Around 100 million passenger vehicles and 20 million heavy vehicles are manufactured in the world each year. The electrification of vehicles is now progressing at a fast pace, and concern for the earth's resources has become obvious. Car motor manufacturers themselves have begun to develop resource-efficient motors, but now the authorities have also begun to demand more and more energy- and material efficient motors.
In commercial vehicles, generation after generation, motor speeds have increased. Current motors spin at a maximum of almost 20,000 rpm. The majority of them are permanent magnet synchronous motors consuming lots of rare earth materials. An electric motor - especially a motor using permanent magnets - can practically be built to be very energy efficient.
However, EU and US authorities want the electric motors of electric cars to be as material-efficient and inexpensive as possible. The use of rare earth metals (e.g. Neodymium and Dysprosium) should be strongly restricted. To achieve such goals, a high-speed motor is needed. The mass of permanent magnets in motors should be reduced or their use stopped. The advantage of the induction machine and the synchronous machine is that permanent magnets are not needed at all. However, in terms of efficiency, a permanent magnet synchronous machine is often unbeatable.
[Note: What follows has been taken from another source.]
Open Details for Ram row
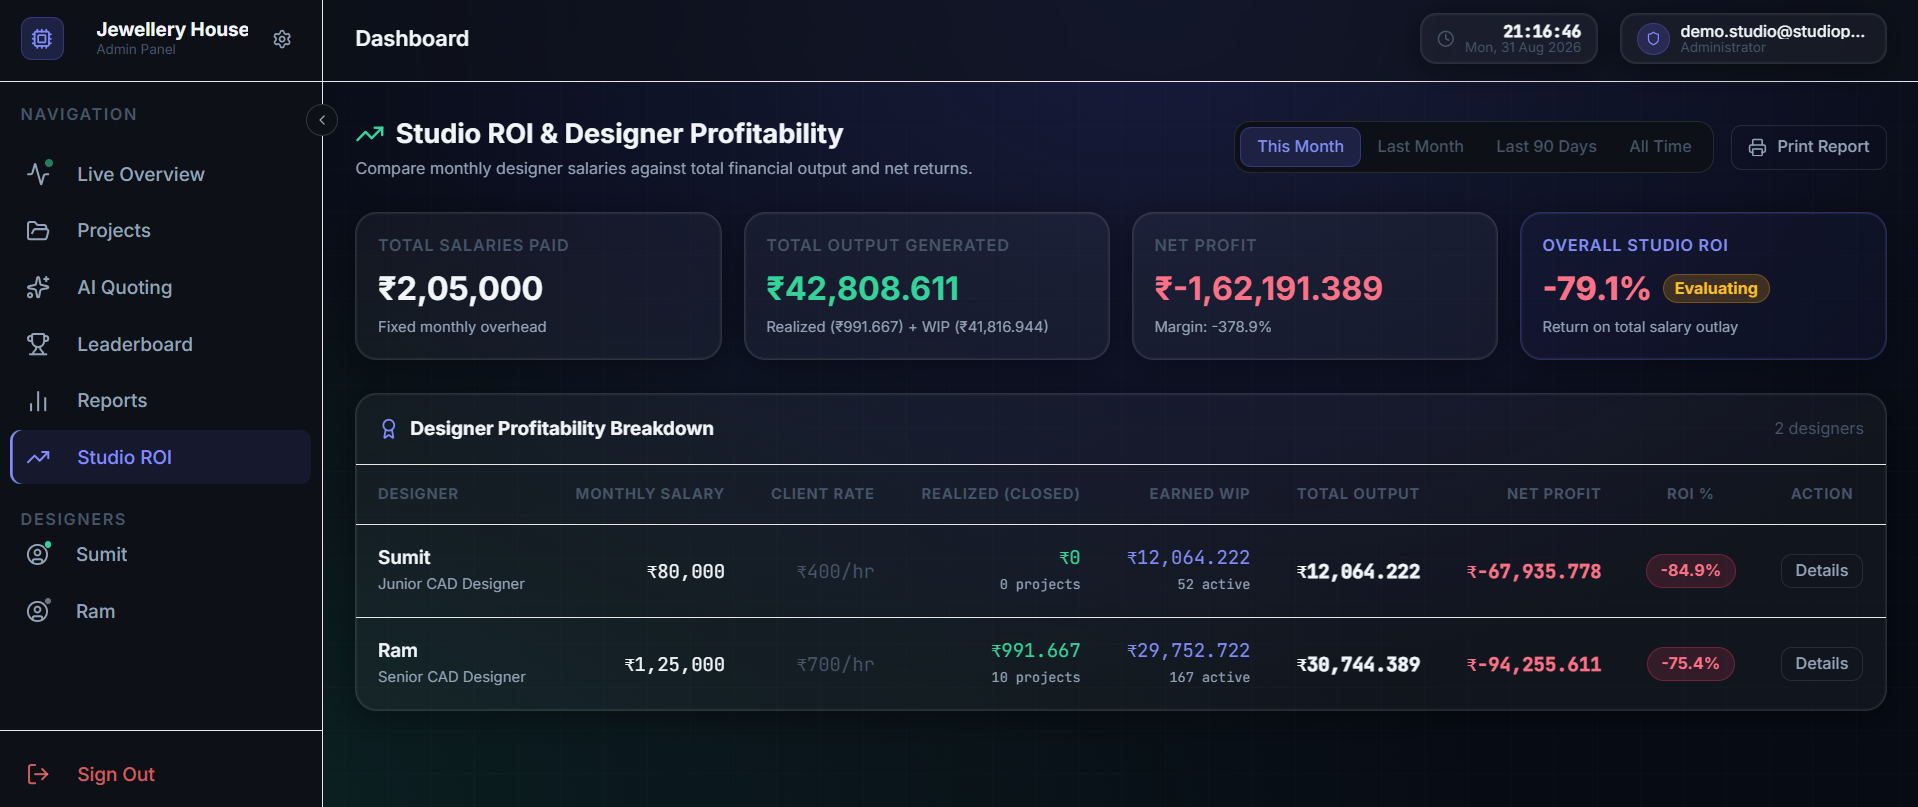Viewport: 1918px width, 807px height. 1821,664
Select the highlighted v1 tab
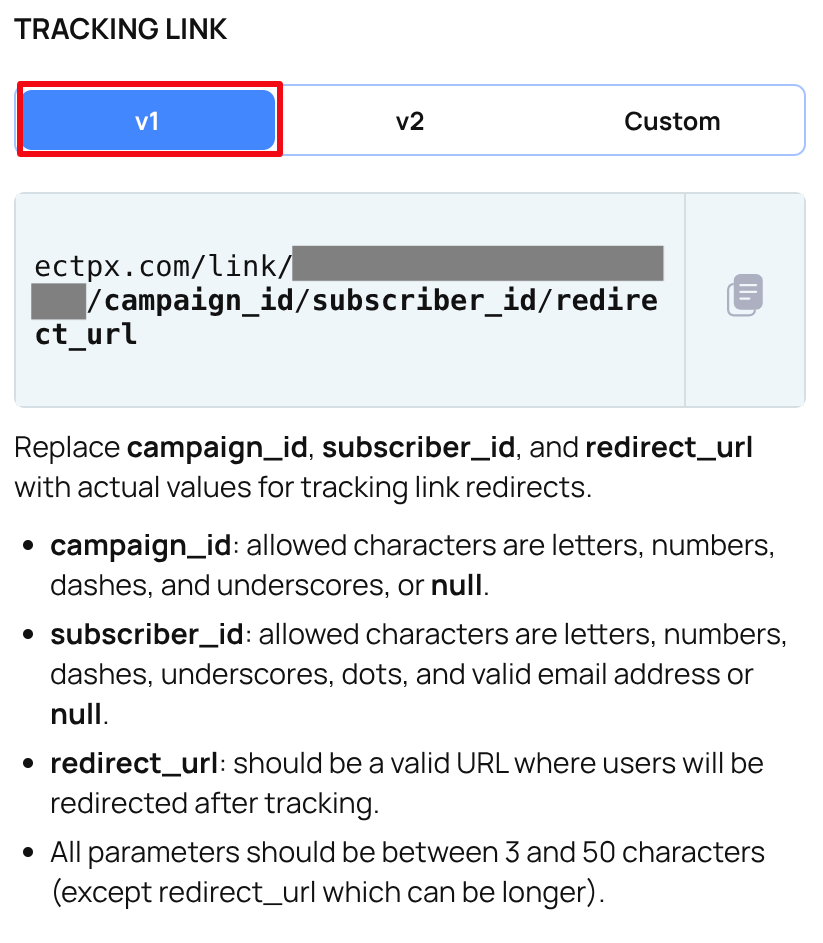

Research projects are currently underway in the EU, where the goals set for the electric motor are: Specific power 7 kW/kg, power density 23 kW/liter, cost less than €6/kW and the use of permanent magnet materials based on rare earth metals at least 60% lower than in current car motors. Despite the scarcity of resources, the motor should have high efficiency.
For example, a motor with a continuous power of 120 kW and a peak power of 200 kW can only have a total mass of 17.1 kg and a total volume of 5.2 liters. For example, the motor of the Tesla Model 3 has 1.8 kg of neodymium iron boron magnets. Thus, in the EU project, the permitted mass of NdFeB magnets would be a maximum of approximately 700 g per motor. With such restrictions, the cost target can be reached, but the efficiency of the motor is easily lower than in the current power lines of top-class electric cars. Automotive permanent magnet synchronous machines that use plenty of magnets can reach 96% efficiency at their best operating point, and the high efficiency is maintained over a very wide operating range.
A high-speed (12000 rpm nominal speed and 30000 rpm max.) motor developed with the above-mentioned boundary conditions can achieve almost 95% efficiency at its best operating point. The high efficiency of the motor is extensive and offers at least 94% efficiency at the practical operating points of the motor, as shown in Figure 1.
Members of the LUT Inercom research platform from the electrical drives technology and machine dynamics laboratory have been working on this motor development since last spring winter. The goal is very challenging when the electromagnetic, thermal and mechanical stresses of the motor are taken to the extreme. However, we already have several versions that meet most of the EU requirements, but there is still plenty to optimize.
The project involves partners from Sweden, Germany, Slovenia, Cyprus and Ukraine. The project is coordinated by VTT, but LUT's contribution to the new motor innovation is central. We have e.g. two patent applications that could significantly change the electric car motor of the future.